Copy the records below character for character.

(DATA FOR THIS TASK)

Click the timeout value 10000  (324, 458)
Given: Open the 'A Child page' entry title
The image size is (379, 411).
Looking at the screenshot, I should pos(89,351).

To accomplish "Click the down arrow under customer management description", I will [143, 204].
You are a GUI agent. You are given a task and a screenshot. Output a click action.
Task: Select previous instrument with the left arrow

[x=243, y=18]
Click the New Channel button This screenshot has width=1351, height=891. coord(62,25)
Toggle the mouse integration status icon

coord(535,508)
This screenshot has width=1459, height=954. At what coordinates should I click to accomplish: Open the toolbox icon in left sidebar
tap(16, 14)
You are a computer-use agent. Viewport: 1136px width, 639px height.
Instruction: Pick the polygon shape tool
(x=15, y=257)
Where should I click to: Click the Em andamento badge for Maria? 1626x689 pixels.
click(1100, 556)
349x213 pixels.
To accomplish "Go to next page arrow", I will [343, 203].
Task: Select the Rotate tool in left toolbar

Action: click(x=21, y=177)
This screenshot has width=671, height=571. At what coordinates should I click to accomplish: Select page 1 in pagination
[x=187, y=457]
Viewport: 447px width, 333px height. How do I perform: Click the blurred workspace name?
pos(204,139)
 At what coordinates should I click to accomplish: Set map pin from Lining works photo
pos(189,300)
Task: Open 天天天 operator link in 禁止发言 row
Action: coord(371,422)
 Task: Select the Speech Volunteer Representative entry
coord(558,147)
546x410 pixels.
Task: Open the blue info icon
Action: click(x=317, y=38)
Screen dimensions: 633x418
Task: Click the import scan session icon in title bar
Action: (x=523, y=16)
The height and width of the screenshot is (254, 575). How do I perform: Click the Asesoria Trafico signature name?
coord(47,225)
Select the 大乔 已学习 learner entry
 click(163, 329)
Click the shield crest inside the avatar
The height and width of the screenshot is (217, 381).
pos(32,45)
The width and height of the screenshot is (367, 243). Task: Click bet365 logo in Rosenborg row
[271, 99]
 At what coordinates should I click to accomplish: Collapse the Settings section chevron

(End DATA FOR THIS TASK)

OUTPUT FOR THIS EXERCISE.
Click the timeout value 10000  (324, 458)
Given: Open the 'A Child page' entry title
The image size is (379, 411).
Looking at the screenshot, I should pos(89,351).

To accomplish "Click the down arrow under customer management description", I will [143, 204].
You are a GUI agent. You are given a task and a screenshot. Output a click action.
Task: Select previous instrument with the left arrow

[x=243, y=18]
Click the New Channel button This screenshot has width=1351, height=891. coord(62,25)
Toggle the mouse integration status icon

coord(535,508)
This screenshot has width=1459, height=954. At what coordinates should I click to accomplish: Open the toolbox icon in left sidebar
tap(16, 14)
You are a computer-use agent. Viewport: 1136px width, 639px height.
Instruction: Pick the polygon shape tool
(x=15, y=257)
Where should I click to: Click the Em andamento badge for Maria? 1626x689 pixels.
click(1100, 556)
349x213 pixels.
To accomplish "Go to next page arrow", I will [343, 203].
Task: Select the Rotate tool in left toolbar

Action: click(x=21, y=177)
This screenshot has width=671, height=571. At what coordinates should I click to accomplish: Select page 1 in pagination
[x=187, y=457]
Viewport: 447px width, 333px height. How do I perform: Click the blurred workspace name?
pos(204,139)
 At what coordinates should I click to accomplish: Set map pin from Lining works photo
pos(189,300)
Task: Open 天天天 operator link in 禁止发言 row
Action: coord(371,422)
 Task: Select the Speech Volunteer Representative entry
coord(558,147)
546x410 pixels.
Task: Open the blue info icon
Action: click(x=317, y=38)
Screen dimensions: 633x418
Task: Click the import scan session icon in title bar
Action: (x=523, y=16)
The height and width of the screenshot is (254, 575). How do I perform: Click the Asesoria Trafico signature name?
coord(47,225)
Select the 大乔 已学习 learner entry
 click(163, 329)
Click the shield crest inside the avatar
The height and width of the screenshot is (217, 381).
pos(32,45)
The width and height of the screenshot is (367, 243). Task: Click bet365 logo in Rosenborg row
[271, 99]
 At what coordinates should I click to accomplish: Collapse the Settings section chevron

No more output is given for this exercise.